To examine the 1Q ordered state, we further constructed a tight-binding Hamiltonian on the 2 × 1 supercell.

$$H= -{t}_{1}{\sum }_{{\langle ij\rangle }_{1},\alpha }{c}_{i\alpha }^{{{\dagger}} }{c}_{j\alpha }-{t}_{2}{\sum }_{{\langle ij\rangle }_{2},\alpha }{c}_{i\alpha }^{{{\dagger}} }{c}_{j\alpha }-{t}_{3}{\sum }_{{\langle ij\rangle }_{3},\alpha }{c}_{i\alpha }^{{{\dagger}} }{c}_{j\alpha } \\ -\mu {\sum }_{i,\alpha }{c}_{i\alpha }^{{{\dagger}} }{c}_{i\alpha }-J{\sum }_{i}{{{{\bf{S}}}}}_{i}\cdot {c}_{i\alpha }^{{{\dagger}} }{{{{\boldsymbol{\sigma }}}}}_{\alpha \beta }{c}_{i\beta }$$

(2)

The parameters are chosen as t₁ = 0.08, t₂ = −0.04, t₃ = −0.005, and μ = −2.85 t₁. Calculations show that the band dispersions remain hole-like along the K-M-\({\mathrm{K}}^{\prime}\) direction for all tested J, indicating that the presence or absence of the 1Q magnetic order does not qualitatively alter the dispersion (see Supplementary Fig. S15).

DFT calculations

We performed first-principles calculations using the Vienna ab initio simulation package (VASP)⁴⁰ within the Perdew-Burke-Ernzerhof (PBE) generalized gradient approximation⁴¹ for exchange-correlation and projector-augmented-wave (PAW) potentials.
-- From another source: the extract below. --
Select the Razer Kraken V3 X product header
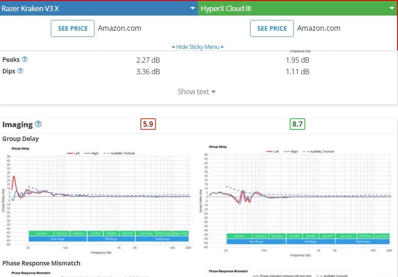398x277 pixels. [x=99, y=8]
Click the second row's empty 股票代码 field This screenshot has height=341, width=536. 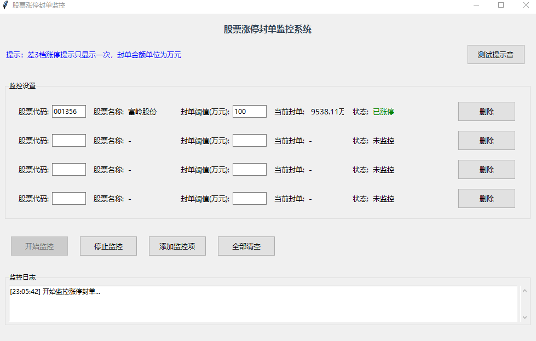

A plane-wave basis set with a cutoff energy of 400 eV was utilized. Spin-orbit coupling was included via the second-variation method throughout. For Co_0.33TaS₂, we employ a 2 × 2 × 1 supercell that hosts the 3Q non-coplanar antiferromagnetic order¹⁹, with initial magnetic moment of 2.25 μ_B for each Co atom. Electronic self-consistency used a Γ-centered 7 × 7 × 7 k-mesh for the supercell, an electronic self-consistency energy convergence of 10⁻⁶ eV, and Gaussian smearing with a broadening parameter of 0.04 eV. To capture the strong electron correlation effects of localized Co 3d orbitals, we used the DFT + U approach⁴² with an effective Hubbard U = 4.1 eV and J_Hund = 0.8 eV, as determined by the constrained RPA method⁴³. We obtained and used the optimized crystal structure with the force criterion for the relaxation fixed at 1 meV/Å with 3Q antiferromagnetic order. We performed post-processing, including band plotting, band unfolding and orbital-resolved projections using VASPKIT tools⁴⁴. To compute the density of states for 2H-TaS₂, we used a dense k-grid of 21 × 21 × 10 in the primitive Brillouin zone and the tetrahedron method.